ヘイトスピーチ、ポルノグラフィ、カミングアウト ――ジュディス・バトラー『触発する言葉』について

 ジュディス・バトラーは『触発する言葉』のなかで、言葉が人を傷つけることについて考察している。ここで具体例として挙げられるのは、ヘイトスピーチとポルノグラフィとカミングアウトの問題である。まず、ヘイトスピーチを取り巻く米国の議論から見ていこう。
 たとえば中傷発言や炎上行為といったヘイトスピーチを擁護する人間は……ヘイトスピーチは単なる言葉に他ならず、それは実際の「傷つける」行為とは区別されると主張している。他方で中傷発言や炎上行為といったヘイトスピーチを批判する人間は……ヘイトスピーチは単なる言葉ではありえず、それは実際の「傷つける」行為とは区別されないと主張しているのだ。もし後者の立場が正しければ、たとえ「表現の自由」が近代国民国家の枠組によって保証されているとしても、私たちはヘイトスピーチを法的に規制すべきだと考えることができる。
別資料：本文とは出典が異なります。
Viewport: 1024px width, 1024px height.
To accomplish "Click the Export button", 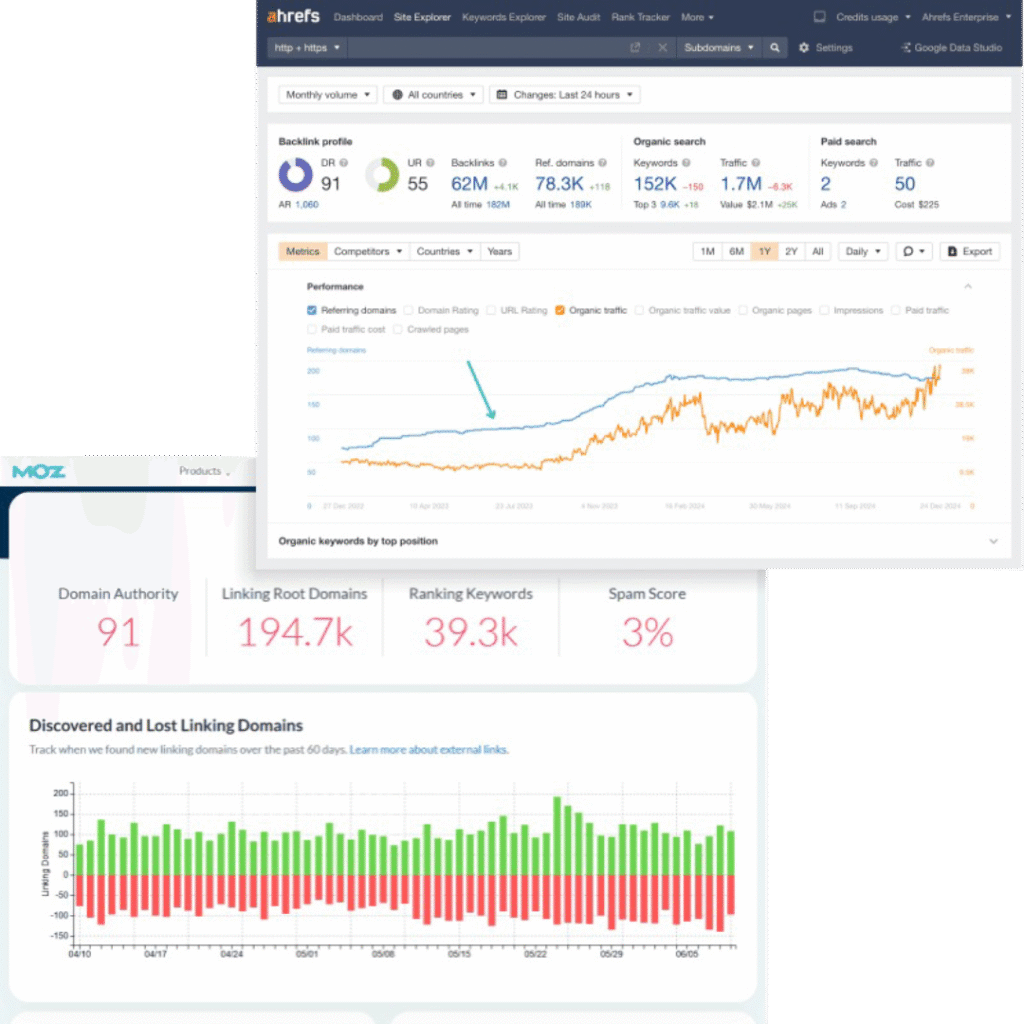I will point(970,252).
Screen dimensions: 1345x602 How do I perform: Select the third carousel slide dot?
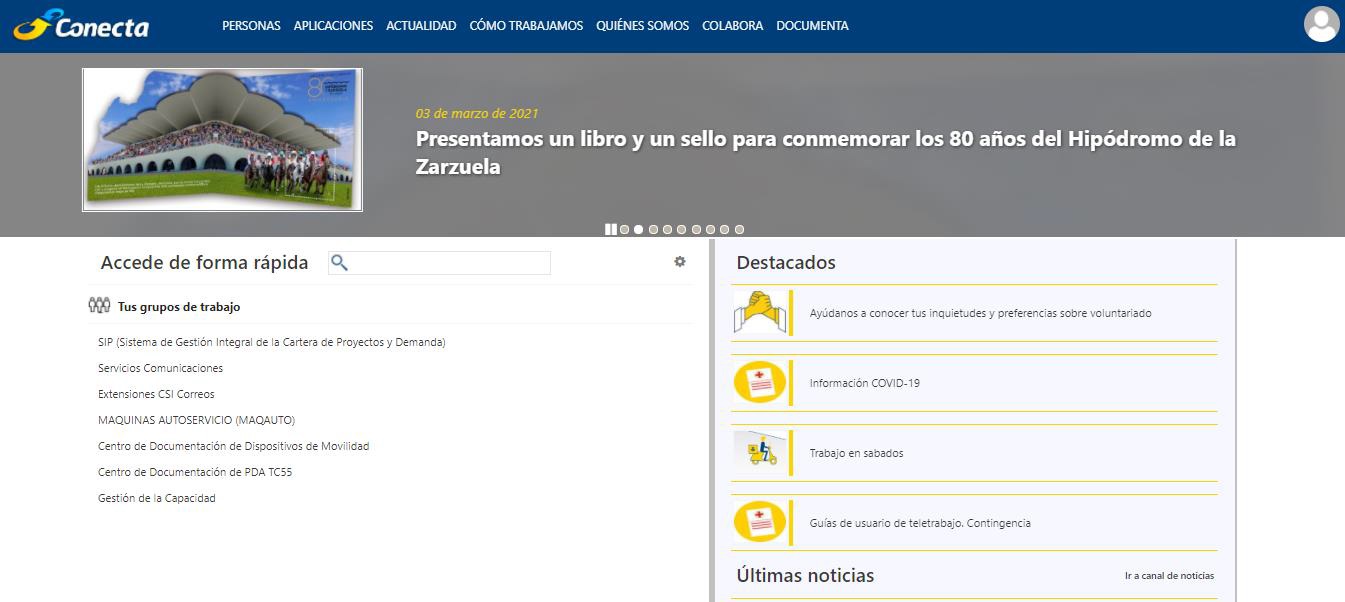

 おそらく良識的な「リベラル左派」と呼ばれる人間なら、こうした意見はそこまで呑み込みにくいものではないだろう。では、ポルノグラフィを取り巻く次のような議論はどうだろうか?
 たとえばポルノグラフィを擁護する人間は……ポルノグラフィは単なる表現に他ならず、それは実際の「犯す」「辱める」行為とは区別されると主張している。他方でポルノグラフィを批判する人間は……ポルノグラフィは単なる表現ではありえず、それは実際の「犯す」「辱める」行為とは区別されないと主張するのだ。もし後者の立場が正しければ、たとえ「表現の自由」が近代国民国家の枠組によって保証されているとしても、私たちはポルノグラフィを法的に規制すべきだと考えることができる。そう、この議論はヘイトスピーチのそれと全く同じ形式のものなのである。
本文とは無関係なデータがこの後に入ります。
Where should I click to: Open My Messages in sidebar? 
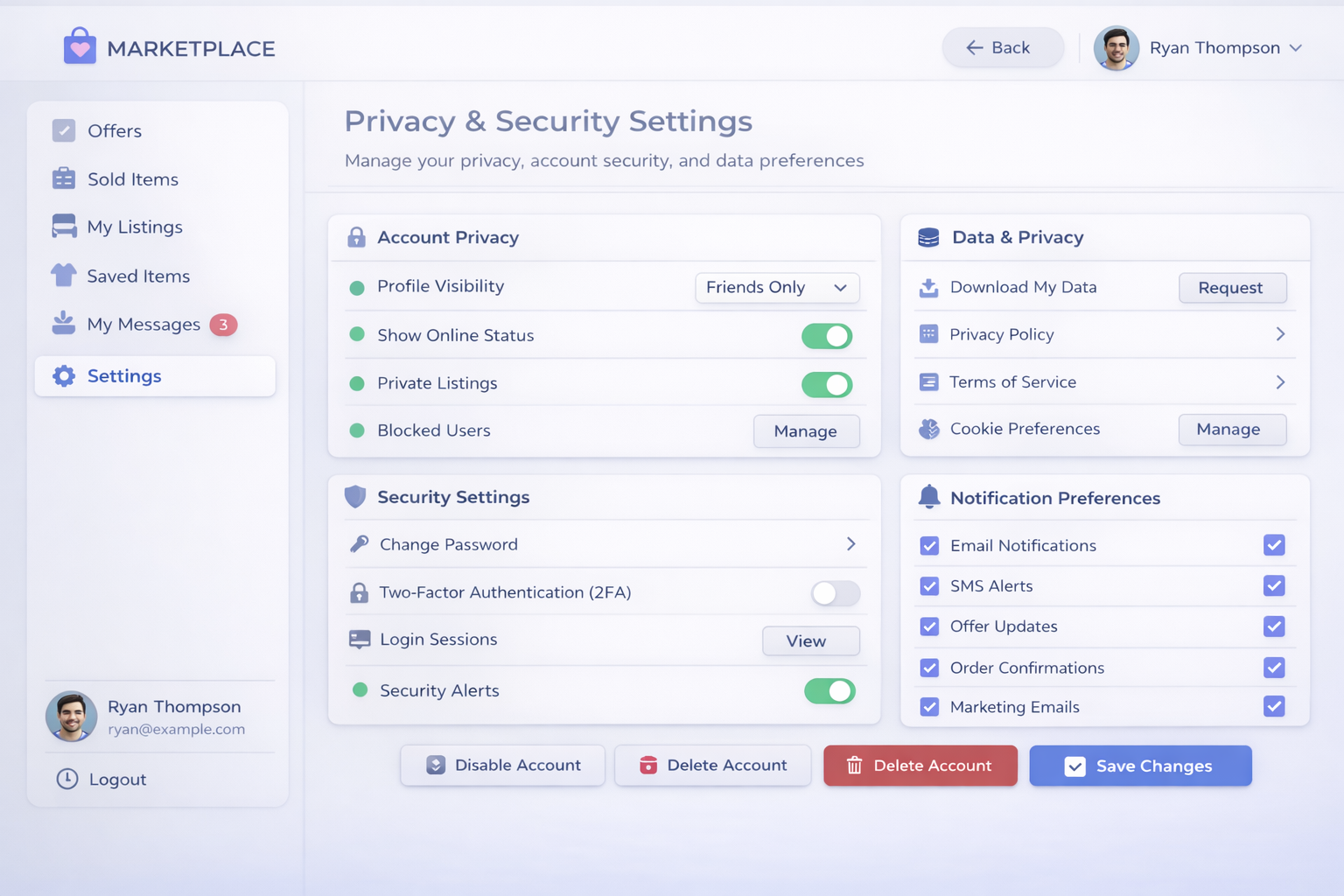144,325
 おそらく良識的な「リベラル左派」と呼ばれる人間なら、前半のヘイトスピーチの規制について同意することはできても、後半のポルノグラフィの規制に同意することは難しいかもしれない。あるいは貴方はラディカル・フェミニストとして、ヘイトスピーチの規制とポルノグラフィの規制に両方とも同意し、曖昧な「リベラル左派」の潜在的な性差別主義を非難するかもしれない。しかしそれなら、カミングアウトを取り巻く次のような議論はどうだろう?
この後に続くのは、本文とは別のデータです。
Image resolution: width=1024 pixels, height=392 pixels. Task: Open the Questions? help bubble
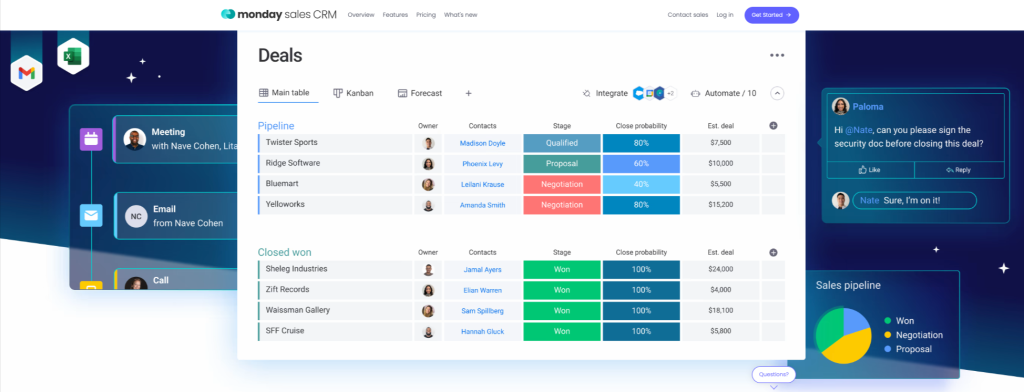[x=774, y=375]

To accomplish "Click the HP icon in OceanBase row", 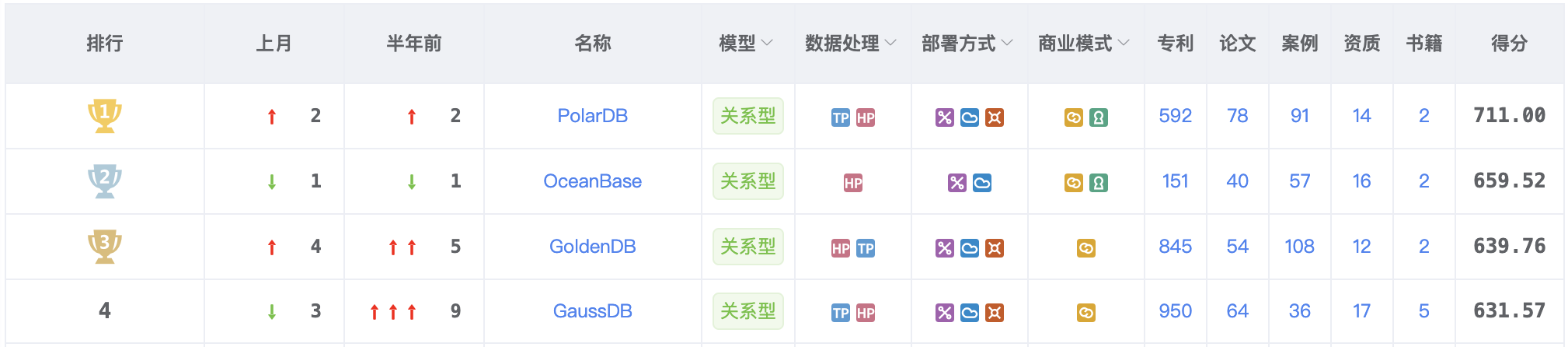I will (x=853, y=183).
 これは2011年までの有名な話だが、米軍の内部では同性愛のカミングアウト(同性愛の自己宣告)が禁じられていた。同性愛のカミングアウトを擁護する多くの人間は……同性愛のカミングアウトは単なる表現に他ならず、それは実際の同性愛行為とは区別されると主張していた。他方で同性愛のカミングアウトを批判する米軍の人間は……同性愛のカミングアウトは単なる表現ではありえず、それは実際の同性愛行為とは区別されないと主張しているのだ。のみならず、同性愛のカミングアウトは米軍の内部に同性愛を「伝染させる」ものであると。
 どのような「リベラル左派」やラディカル・フェミニストであろうと、このような暴論に同意するわけがないことは明らかである。しかし同時に、以上のヘイトスピーチとポルノグラフィとカミングアウトを取り巻く議論は、明らかに全く同一の形式によって展開されているのだ。要するに擁護派は「それは単なる表現である」と言い、批判派は「それは単なる表現ではない」と言っているのである……表現を巡る議論は規制するしない以前に、そもそも単なる表現か否かを問う必要があるわけだ。いったい、ここで論理的に首尾一貫した立場を持つことはできるのか?
 ジュディス・バトラーの立場は……あらゆる言葉は単なる言葉ではありえず、それが実際の行為と区別されないことを認めるものである。それゆえに、バトラーは表現の規制に関しては「基本的に」慎重である。むしろ言語が行為と区別されないがゆえに、私たちは言語によって人種差別主義者のヘイトスピーチと戦い、性差別主義者のカミングアウト規制と戦うことができるのである。具体的実践によって。もし言語の規制に同意するならば、私たちはあらゆる言語と行為の自由を権力に委託してしまいかねない……それはたぶん望ましい事柄ではないはずだ。

 

初著『ジェンダー・トラブル』について
 ジュディス・バトラーは『ジェンダー・トラブル』において、生物的性と文化的性と性的欲望が相互浸透を起こしていることを分析し、そして構造主義精神分析異性愛中心主義を再生産していることを暴露した。これは生来的で固定的な性的アイデンティティを想定する立場に批判を加え、女であることを基盤にしてきたフェミニズムに再考を促すものであった。バトラーのフェミニズムにとって重要なのは、構造主義的・精神分析的な異性愛中心主義を攪乱するための身体行為、すなわちジェンダーの秩序をトラブルに陥れるための具体的実践なのである。